En el caso de España, nuestra exposición a Qatar es mínima, inferior al 2% del total de las importaciones. Según datos de la CNMC, el origen de la mayor parte del gas que entra a España procede de Argelia (34%) y, cada vez más, de EEUU (31%). Rusia supone el 13% y Nigeria el 10%. Un origen que no se está viendo afectado por la crisis en Oriente Medio y que, por el momento, permite transmitir tranquilidad.

Liderazgo en el mercado nacional

Naturgy importa el 60% del total del gas que llega a España.
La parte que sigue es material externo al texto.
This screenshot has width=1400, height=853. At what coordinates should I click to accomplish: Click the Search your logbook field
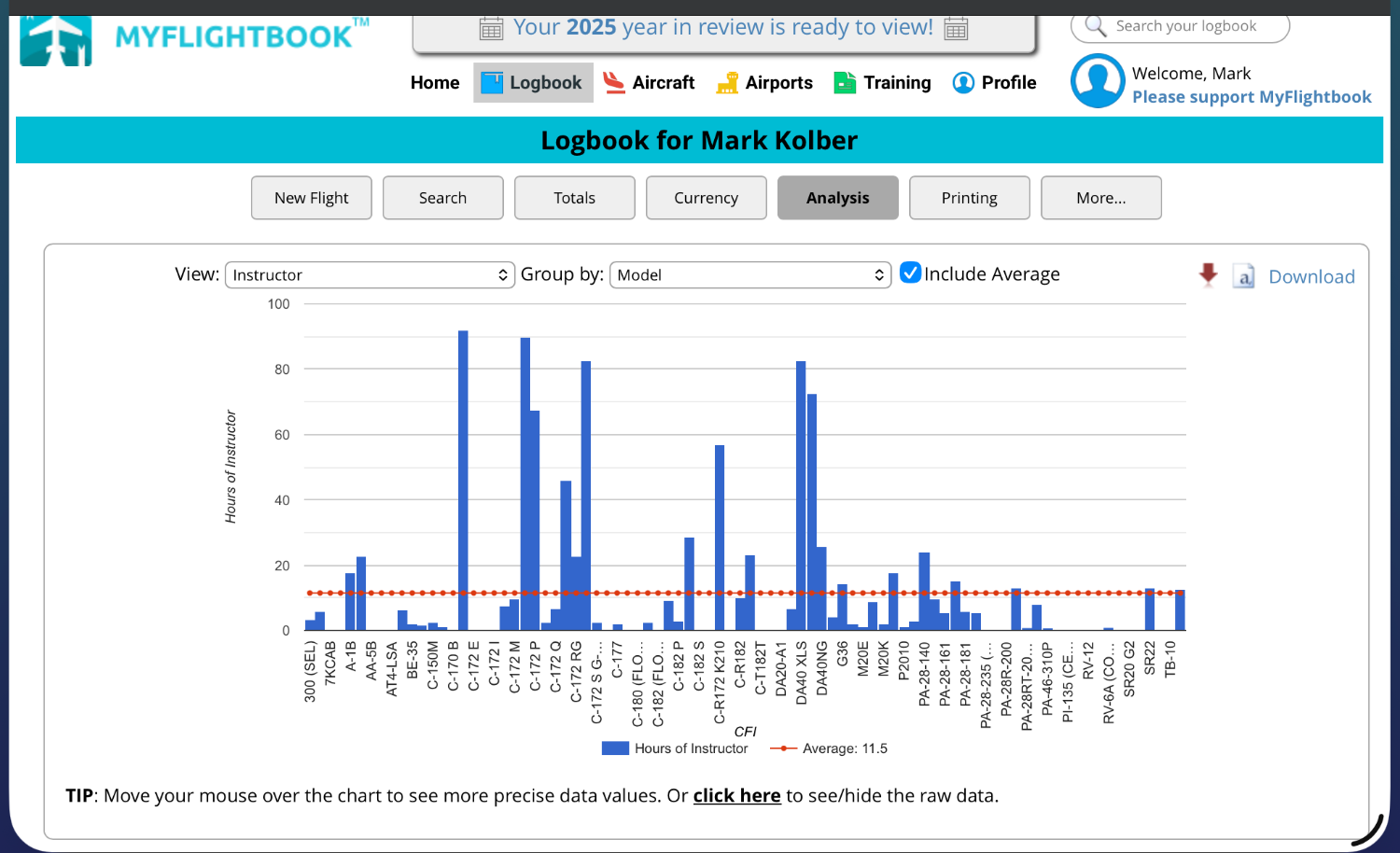click(x=1190, y=26)
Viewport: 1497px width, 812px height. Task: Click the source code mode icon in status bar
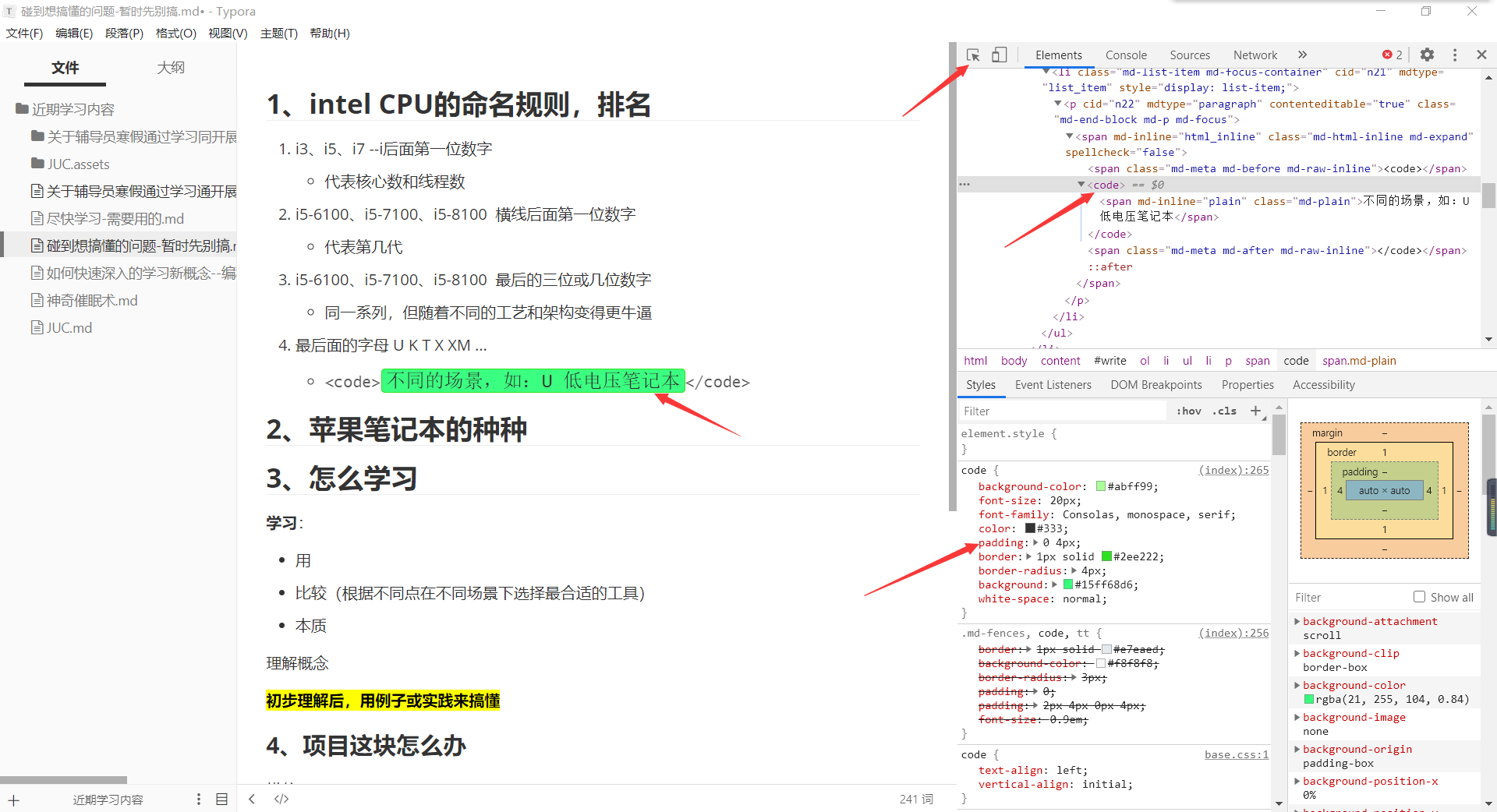281,799
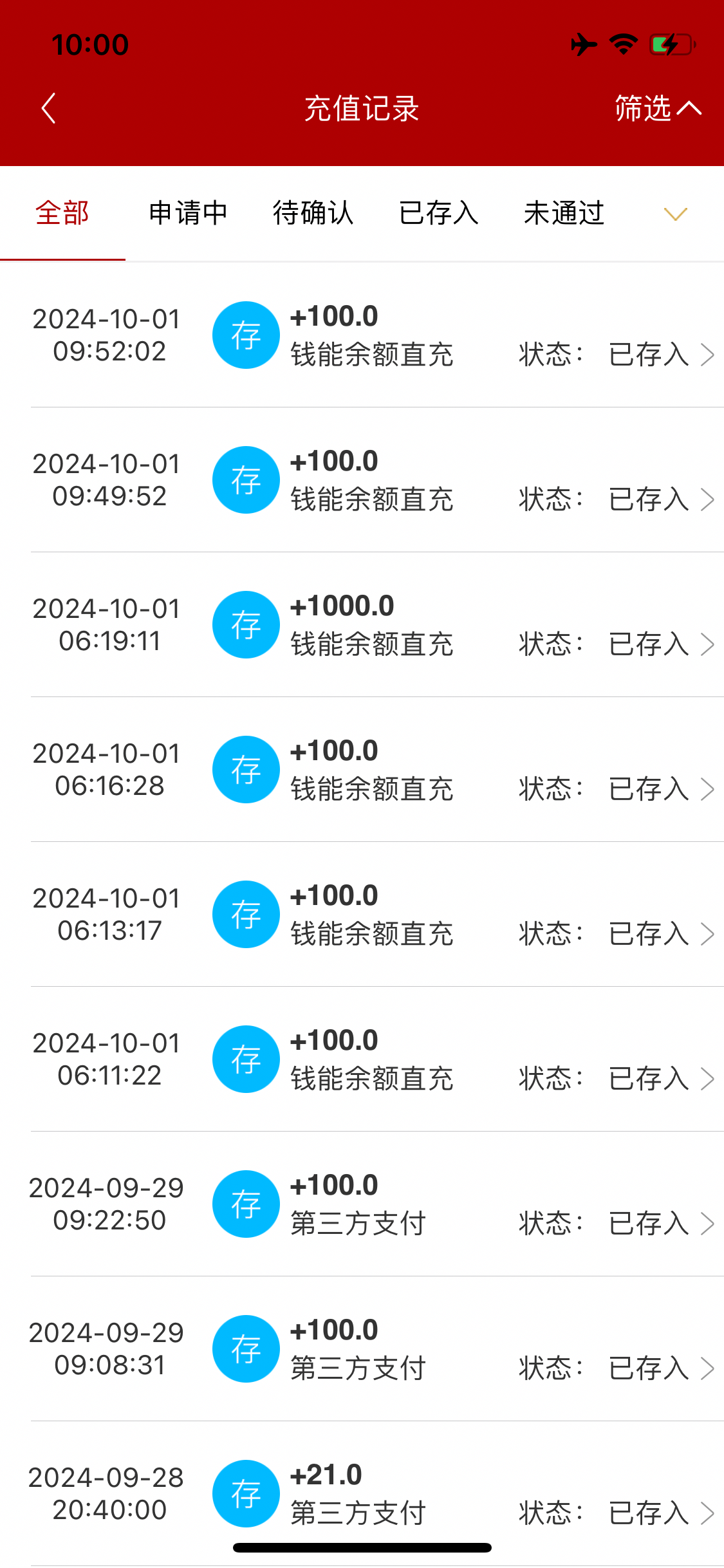This screenshot has height=1568, width=724.
Task: Tap deposit icon for +21.0 record
Action: coord(246,1493)
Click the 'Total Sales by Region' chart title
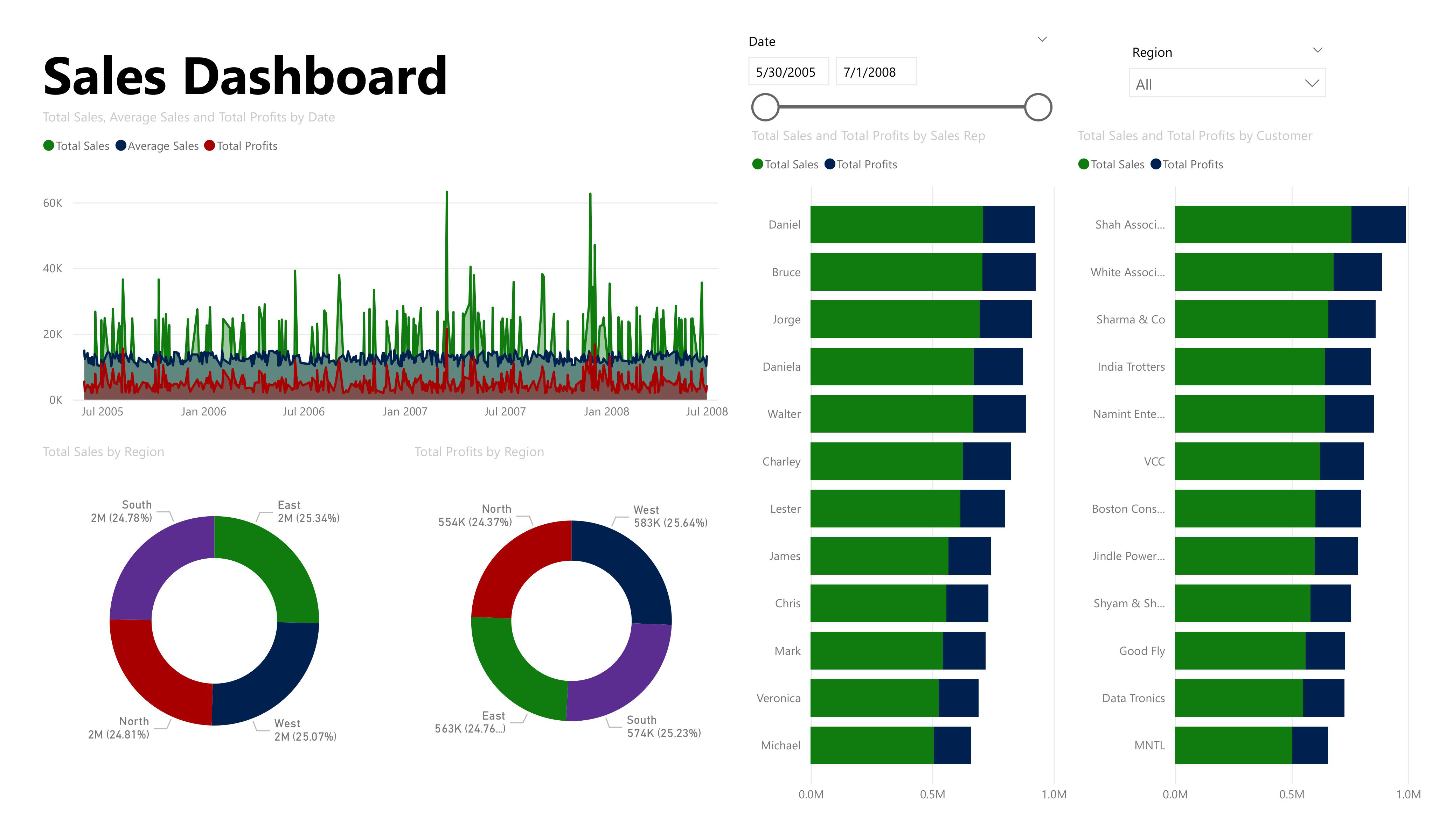Image resolution: width=1453 pixels, height=840 pixels. (x=104, y=452)
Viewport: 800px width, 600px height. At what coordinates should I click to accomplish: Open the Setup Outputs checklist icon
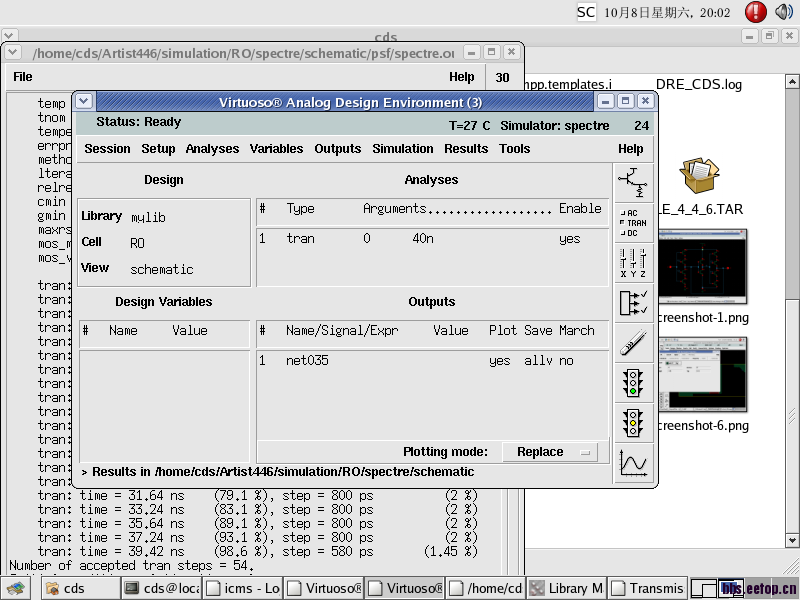point(632,303)
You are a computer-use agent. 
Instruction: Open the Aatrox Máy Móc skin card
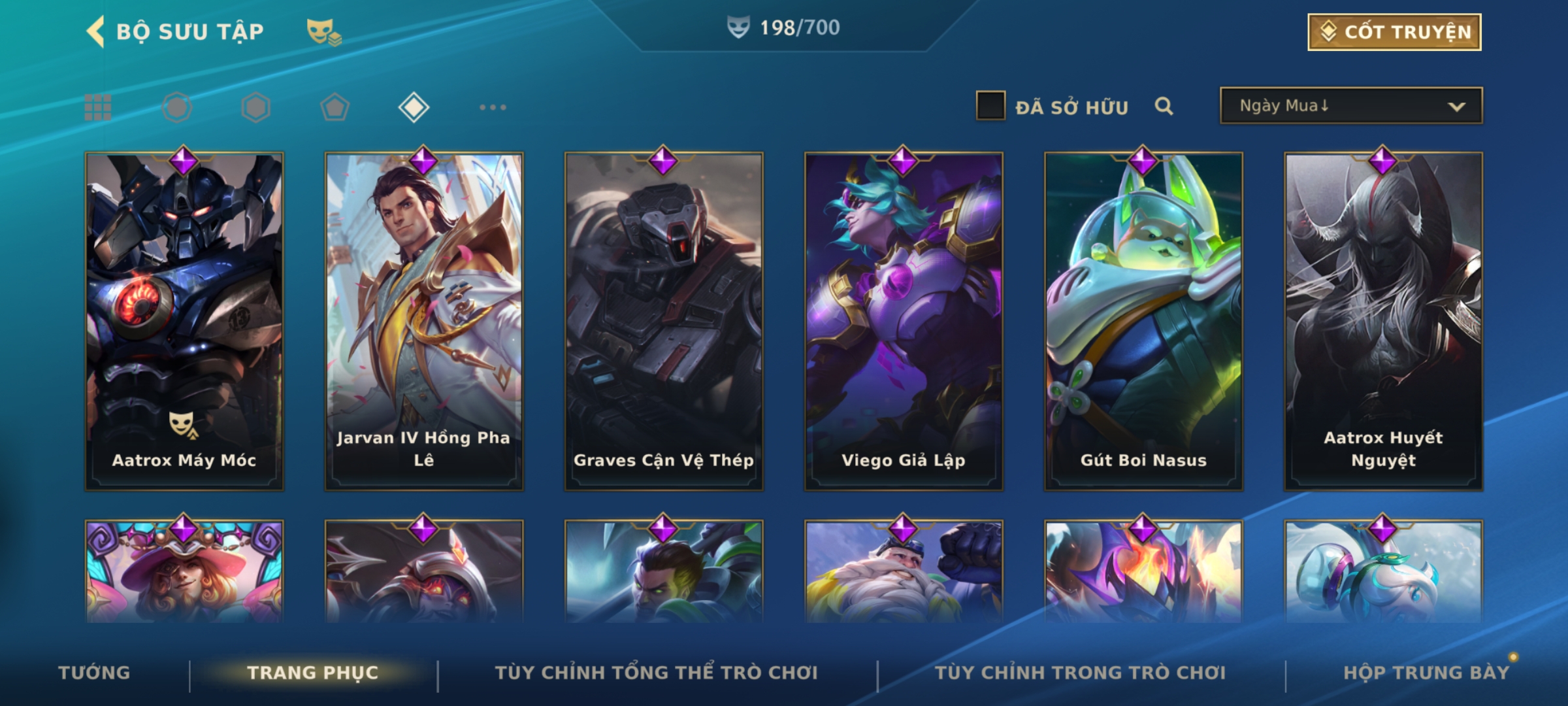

Una gran parte está destinado al mercado nacional, pero otra a la exportación a otros países de la UE. Sin duda, la gran capacidad regasificadora que tiene nuestro país, con seis plantas, lo convierte en un agente clave del gas en el continente. Esta red de plantas también ha contribuido a que la llegada de GNL a través de buques vaya en aumento: el año pasado representó el 65% del total, diez puntos más que en 2021.

En el mercado español, Naturgy cuenta con cerca de 8 millones de clientes y controla el 42% del mercado, por delante de Endesa (20,4%), Iberdrola (15%), TotalEnergies (11%) y Repsol, con cerca del 5%.